>>>>>

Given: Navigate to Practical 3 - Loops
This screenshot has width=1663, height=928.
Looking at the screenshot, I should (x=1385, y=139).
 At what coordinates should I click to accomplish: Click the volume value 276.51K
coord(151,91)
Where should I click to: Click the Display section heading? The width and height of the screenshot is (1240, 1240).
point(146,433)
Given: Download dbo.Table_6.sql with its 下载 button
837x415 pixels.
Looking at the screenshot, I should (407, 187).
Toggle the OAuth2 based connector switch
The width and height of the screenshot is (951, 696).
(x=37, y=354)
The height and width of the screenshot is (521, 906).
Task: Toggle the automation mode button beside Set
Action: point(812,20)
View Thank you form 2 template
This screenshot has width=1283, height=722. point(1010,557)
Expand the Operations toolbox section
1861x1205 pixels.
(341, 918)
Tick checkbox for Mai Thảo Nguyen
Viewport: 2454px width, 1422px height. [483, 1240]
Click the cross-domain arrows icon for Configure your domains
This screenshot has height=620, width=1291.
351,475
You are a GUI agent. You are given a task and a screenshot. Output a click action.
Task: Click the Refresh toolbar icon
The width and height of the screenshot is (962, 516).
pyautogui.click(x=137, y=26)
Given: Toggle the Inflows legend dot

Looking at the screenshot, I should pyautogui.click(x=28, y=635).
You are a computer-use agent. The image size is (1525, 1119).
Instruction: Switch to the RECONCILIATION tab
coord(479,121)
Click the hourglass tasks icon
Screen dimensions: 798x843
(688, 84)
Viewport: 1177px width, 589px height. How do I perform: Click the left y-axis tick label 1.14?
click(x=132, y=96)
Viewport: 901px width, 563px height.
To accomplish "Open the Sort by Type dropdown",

<<<<<

■ Your objective:
Print again the lines of the entries above that fall between the line holding "1861x1205 pixels." and the line holding "You are a computer-use", inclusive, exactly as they stand.

■ Output:
1861x1205 pixels.
(341, 918)
Tick checkbox for Mai Thảo Nguyen
Viewport: 2454px width, 1422px height. [483, 1240]
Click the cross-domain arrows icon for Configure your domains
This screenshot has height=620, width=1291.
351,475
You are a GUI agent. You are given a task and a screenshot. Output a click action.
Task: Click the Refresh toolbar icon
The width and height of the screenshot is (962, 516).
pyautogui.click(x=137, y=26)
Given: Toggle the Inflows legend dot

Looking at the screenshot, I should pyautogui.click(x=28, y=635).
You are a computer-use agent. The image size is (1525, 1119).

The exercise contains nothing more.